Instructions for the task ▸ Copy out each line below containing "will".

Data listing ▸
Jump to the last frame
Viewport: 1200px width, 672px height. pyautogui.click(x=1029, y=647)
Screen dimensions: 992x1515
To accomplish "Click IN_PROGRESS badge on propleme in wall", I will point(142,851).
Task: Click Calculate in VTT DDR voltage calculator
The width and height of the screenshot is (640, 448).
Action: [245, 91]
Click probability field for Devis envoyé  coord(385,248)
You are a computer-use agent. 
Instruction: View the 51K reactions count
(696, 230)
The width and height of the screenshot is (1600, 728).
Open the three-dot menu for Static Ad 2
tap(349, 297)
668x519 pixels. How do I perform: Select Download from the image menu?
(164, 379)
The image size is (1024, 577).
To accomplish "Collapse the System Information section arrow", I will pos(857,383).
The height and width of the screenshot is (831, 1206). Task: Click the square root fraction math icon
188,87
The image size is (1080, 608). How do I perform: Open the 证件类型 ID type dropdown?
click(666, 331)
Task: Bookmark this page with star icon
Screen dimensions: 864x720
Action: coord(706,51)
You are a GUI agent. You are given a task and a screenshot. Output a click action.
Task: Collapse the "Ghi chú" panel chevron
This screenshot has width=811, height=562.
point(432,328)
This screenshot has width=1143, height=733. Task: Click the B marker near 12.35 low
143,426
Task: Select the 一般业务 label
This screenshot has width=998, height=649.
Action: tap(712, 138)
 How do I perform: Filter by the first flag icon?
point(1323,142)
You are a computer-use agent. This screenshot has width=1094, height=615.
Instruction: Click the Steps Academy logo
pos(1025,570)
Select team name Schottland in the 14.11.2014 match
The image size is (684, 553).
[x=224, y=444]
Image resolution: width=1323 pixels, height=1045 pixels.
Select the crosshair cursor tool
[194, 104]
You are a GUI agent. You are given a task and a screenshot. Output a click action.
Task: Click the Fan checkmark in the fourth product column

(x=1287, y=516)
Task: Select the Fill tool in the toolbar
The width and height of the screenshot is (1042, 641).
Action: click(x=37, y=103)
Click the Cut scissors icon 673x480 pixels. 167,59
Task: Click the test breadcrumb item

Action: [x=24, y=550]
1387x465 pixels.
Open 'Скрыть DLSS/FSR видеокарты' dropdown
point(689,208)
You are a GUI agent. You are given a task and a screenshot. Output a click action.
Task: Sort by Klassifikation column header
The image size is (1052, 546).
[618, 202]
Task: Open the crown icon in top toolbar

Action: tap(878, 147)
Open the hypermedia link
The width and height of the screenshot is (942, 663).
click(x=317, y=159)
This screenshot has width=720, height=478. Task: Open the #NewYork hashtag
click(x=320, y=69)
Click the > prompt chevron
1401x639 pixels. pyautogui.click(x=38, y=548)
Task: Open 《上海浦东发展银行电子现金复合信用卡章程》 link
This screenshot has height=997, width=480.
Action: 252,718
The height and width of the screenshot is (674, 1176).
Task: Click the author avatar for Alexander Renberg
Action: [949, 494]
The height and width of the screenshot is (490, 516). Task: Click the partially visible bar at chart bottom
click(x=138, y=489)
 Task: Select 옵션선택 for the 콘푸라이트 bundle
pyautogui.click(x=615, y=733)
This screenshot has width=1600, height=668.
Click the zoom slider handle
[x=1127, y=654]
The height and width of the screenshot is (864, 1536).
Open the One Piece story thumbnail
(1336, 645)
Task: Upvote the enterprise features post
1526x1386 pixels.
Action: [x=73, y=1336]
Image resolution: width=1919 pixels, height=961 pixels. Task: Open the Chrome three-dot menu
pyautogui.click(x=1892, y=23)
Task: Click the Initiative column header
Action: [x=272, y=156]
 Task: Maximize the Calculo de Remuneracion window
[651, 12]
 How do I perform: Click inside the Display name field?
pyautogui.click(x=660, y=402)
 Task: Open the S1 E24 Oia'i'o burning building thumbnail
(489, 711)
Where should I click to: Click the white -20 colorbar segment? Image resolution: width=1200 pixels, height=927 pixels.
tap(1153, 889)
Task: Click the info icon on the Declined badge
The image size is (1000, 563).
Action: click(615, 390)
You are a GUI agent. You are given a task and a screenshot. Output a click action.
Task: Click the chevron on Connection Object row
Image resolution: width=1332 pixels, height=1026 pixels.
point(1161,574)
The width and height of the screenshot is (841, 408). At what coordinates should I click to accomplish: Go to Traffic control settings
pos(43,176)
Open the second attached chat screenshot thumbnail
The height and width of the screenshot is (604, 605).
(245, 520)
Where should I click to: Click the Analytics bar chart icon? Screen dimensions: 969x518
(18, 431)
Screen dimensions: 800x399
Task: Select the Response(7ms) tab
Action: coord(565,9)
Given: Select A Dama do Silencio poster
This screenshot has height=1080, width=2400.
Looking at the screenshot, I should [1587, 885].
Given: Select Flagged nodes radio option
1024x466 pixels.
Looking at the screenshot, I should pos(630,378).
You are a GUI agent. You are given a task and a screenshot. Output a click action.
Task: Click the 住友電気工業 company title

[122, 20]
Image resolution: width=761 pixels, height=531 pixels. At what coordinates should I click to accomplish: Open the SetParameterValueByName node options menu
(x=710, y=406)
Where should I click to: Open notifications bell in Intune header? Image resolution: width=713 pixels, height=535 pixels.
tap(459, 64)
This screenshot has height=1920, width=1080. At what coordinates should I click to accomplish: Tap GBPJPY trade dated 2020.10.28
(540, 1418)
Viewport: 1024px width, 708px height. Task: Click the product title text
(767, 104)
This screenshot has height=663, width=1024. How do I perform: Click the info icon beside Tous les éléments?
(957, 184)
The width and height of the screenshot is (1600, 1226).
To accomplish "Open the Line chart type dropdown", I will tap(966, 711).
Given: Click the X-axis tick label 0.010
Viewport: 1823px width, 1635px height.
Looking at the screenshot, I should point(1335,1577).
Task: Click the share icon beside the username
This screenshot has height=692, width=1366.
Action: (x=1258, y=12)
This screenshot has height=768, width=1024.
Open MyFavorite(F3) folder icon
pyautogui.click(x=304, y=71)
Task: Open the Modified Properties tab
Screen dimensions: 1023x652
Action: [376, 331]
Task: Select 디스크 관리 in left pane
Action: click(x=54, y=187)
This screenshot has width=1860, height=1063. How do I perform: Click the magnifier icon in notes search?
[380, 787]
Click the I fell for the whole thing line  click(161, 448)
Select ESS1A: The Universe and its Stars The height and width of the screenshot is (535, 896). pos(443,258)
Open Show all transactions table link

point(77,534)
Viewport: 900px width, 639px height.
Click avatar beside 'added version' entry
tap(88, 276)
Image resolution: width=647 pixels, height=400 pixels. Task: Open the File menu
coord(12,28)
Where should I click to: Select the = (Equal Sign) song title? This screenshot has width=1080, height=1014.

Task output ▸
To accomplish "Click IN_PROGRESS badge on propleme in wall", I will point(142,851).
To accomplish "Collapse the System Information section arrow", I will pos(857,383).
To accomplish "Open the Line chart type dropdown", I will tap(966, 711).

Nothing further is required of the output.